Brief: Please give back the listing below in full. Change nothing.

Records provided:
····················

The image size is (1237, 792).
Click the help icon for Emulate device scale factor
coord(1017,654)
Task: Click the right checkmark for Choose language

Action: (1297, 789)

····················

Written solution:
The image size is (1237, 792).
Click the help icon for Emulate device scale factor
coord(1017,654)
Task: Click the right checkmark for Choose language

Action: (1297, 789)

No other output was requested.